Dari semua etiologi leukore, 90%nya disebabkan oleh vaginosis bakterial (33 – 47%),
kandidiasis (20 – 40% dan trikomoniasis (8 – 10%). Lebih dari sepertiga pasien yang
berobat ke klinik - klinik ginekologi di Indonesia mengeluhkan fluor albus dan lebih dari
80% diantaranya merupakan fluor albus patologis.1-3
Fluor albus patologis dapat disebabkan oleh infeksi pada genitalia bagian bawah atau
pada daerah yang lebih proksimal. Infeksi mungkin disebabkan oleh gonokokus,
trikomonas, kandida, klamidia, treponema, Human Papilloma Virus (HPV), atau herpes
genitalis. Penularannya dapat terjadi melalui hubungan seksual. Fluor albus patologis juga
dapat disebabkan oleh neoplasma, benda asing, menopause dan erosi. Fluor albus fisiologis
dapat terjadi pada bayi baru lahir, saat menars, saat ovulasi, karena rangsangan seksual,
kehamilan, mood/stress, pengunaan kontrasepsi hormonal dan pembilasan vagina (vaginal
douching) secara rutin. Fluor albus juga merupakan salah satu efek yang sering dikeluhkan
oleh akseptor pemakai kontrasepsi hormonal dan Intra Uterine Device (IUD), namun masih
dianggap fisiologis. Fluor albus menjadi komplikasi yang paling sering dikeluhkan oleh
penderita diabetes melitus, pemakai kortikosteroid dan antibiotik dalam waktu lama.2
Berdasarkan beberapa penelitian epidemiologi, fluor albus dapat dihadapi oleh wanita
mulai dari remaja, usia reproduksi sehat atau orang tua dan tidak mengenal tingkat
pendidikan, ekonomi dan sosial budaya, meskipun demikian, kasus ini lebih banyak
dijumpai pada wanita dengan tingkat pendidikan dan kondisi sosial ekonomi rendah.1,2
Masalah fluor albus ini bagi wanita terasa sangat mengganggu baik dalam menjalani
kehidupan sehari – hari maupun dalam hubungannya dengan pasangan. Rasa tidak nyaman
saat bekerja, rasa rendah diri dan kecemasan akan risiko kanker, publikasi atau cerita dari
teman mungkin akan memicu sebagian kecil wanita untuk mencari pertolongan medis,
namun sebagian besar masih mengabaikan gejala ini atau mencari kesembuhan dengan
menggunakan pengobatan tradisional seperti membasuh organ intim dengan air sirih atau
minum ramuan jamu. Akibatnya pada praktek sehari – hari banyak ditemui kasus yang telah
kronis karena ketidaktahuan wanita dan terapi yang tidak adekuat.3,4
Penyakit menular seksual dan infeksi organ reproduksi seringkali ditandai dengan
munculnya fluor albus.
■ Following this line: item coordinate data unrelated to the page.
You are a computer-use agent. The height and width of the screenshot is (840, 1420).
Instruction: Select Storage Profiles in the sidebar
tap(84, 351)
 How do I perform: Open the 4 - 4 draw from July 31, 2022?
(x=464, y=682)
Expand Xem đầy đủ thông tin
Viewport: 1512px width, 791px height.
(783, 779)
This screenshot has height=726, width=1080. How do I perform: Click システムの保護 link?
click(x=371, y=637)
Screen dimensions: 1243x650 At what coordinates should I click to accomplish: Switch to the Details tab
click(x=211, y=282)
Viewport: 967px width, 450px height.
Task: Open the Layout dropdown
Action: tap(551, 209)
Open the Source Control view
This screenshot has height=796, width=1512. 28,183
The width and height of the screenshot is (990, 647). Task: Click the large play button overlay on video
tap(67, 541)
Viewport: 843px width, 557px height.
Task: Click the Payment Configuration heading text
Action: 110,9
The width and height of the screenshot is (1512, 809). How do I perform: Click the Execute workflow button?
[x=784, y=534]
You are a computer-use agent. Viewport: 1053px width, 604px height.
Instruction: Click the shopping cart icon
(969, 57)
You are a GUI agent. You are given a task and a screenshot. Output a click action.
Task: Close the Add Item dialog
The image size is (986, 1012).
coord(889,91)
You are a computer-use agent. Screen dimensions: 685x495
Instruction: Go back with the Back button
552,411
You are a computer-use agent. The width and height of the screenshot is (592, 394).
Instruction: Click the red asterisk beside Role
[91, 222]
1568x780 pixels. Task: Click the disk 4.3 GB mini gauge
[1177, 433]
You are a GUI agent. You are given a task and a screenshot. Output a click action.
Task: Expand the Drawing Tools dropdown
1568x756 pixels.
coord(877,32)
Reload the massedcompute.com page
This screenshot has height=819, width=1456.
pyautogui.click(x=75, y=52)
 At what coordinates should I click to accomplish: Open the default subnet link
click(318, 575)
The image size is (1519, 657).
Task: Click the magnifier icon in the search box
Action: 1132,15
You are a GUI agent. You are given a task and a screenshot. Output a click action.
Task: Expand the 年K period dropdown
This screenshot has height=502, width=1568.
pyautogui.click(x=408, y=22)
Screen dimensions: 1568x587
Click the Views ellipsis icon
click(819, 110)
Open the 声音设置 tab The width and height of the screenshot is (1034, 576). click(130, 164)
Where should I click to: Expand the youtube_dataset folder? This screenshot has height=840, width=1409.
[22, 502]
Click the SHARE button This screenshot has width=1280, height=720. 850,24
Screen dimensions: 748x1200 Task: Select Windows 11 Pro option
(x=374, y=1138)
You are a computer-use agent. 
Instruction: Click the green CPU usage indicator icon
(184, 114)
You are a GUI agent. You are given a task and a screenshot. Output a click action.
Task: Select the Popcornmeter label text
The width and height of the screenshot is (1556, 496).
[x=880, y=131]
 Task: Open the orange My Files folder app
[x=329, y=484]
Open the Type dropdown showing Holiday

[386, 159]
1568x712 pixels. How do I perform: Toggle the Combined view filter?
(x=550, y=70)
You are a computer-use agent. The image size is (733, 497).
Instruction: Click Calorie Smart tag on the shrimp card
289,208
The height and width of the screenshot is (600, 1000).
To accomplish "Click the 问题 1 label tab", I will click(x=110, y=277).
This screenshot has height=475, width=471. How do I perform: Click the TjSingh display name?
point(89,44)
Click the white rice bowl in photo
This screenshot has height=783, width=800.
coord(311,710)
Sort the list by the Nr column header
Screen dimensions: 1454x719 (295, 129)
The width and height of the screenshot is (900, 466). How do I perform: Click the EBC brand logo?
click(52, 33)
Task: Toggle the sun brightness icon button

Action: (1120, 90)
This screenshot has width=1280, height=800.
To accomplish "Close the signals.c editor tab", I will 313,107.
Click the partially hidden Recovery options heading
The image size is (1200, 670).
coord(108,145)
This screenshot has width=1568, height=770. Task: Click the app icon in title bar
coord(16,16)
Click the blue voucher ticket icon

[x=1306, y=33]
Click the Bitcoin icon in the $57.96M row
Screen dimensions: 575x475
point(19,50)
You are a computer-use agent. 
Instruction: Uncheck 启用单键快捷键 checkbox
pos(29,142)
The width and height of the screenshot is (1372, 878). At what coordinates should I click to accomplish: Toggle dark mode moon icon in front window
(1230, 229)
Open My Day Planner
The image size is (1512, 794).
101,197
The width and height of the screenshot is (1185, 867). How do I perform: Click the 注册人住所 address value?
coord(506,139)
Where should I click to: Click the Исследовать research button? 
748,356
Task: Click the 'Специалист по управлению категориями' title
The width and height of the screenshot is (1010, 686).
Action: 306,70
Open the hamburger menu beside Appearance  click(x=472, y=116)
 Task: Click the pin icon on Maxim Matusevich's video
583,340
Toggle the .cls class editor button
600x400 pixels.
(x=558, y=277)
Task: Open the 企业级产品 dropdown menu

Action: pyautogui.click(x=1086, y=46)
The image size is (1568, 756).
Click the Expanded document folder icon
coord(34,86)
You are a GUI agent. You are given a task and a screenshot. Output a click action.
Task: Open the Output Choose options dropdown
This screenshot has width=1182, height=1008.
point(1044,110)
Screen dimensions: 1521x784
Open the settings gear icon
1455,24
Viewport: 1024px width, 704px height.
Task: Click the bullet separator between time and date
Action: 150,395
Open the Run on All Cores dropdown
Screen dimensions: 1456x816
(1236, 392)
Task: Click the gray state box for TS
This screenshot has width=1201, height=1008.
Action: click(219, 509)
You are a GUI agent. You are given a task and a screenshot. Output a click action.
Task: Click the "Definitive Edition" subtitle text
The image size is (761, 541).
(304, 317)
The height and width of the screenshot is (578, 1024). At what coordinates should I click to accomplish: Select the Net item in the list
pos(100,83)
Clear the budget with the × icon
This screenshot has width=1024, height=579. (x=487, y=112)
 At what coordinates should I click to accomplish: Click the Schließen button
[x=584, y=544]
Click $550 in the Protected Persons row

Adanya penyakit menular seksual meningkatkan risiko terpapar
Human Immunodeficiency Virus (HIV) dan Acquired Immune Deficiency Syndrome
(AIDS), sehingga pengendalian penyakit menular seksual sangat penting terutama pada
wanita. Dua komponen utama dalam program pengendalian penyakit menular seksual
adalah identifikasi kasus dan penanganan dini. Namun pada kenyataannya, identifikasi
kasus penyakit menular seksual sulit dilakukan karena kondisi tersebut dianggap sebagai
masalah sosial dan penderitanya memiliki stigma buruk di masyarakat. Barier sosial ini
terutama ditemukan di negara – negara berkembang. Karena adanya tasa takut dan malu,
fluor albus sebagai gejala awal penyakit menular seksual seringkali disembunyikan.3-7
Pendidikan kesehatan bagi wanita usia reproduksi mengenai pencegahan infeksi,
pemanfaatan pelayanan kesehatan dan perawatan diri sangat penting dalam upaya
pencegahan masalah kesehatan reproduksi di negara – negara berkembang. Sebelum
mengembangkan sebuah intervensi pendidikan kesehatan diperlukan gambaran mengenai
tingkat pengetahuan, sikap dan perilaku kesehatan di wilayah tersebut.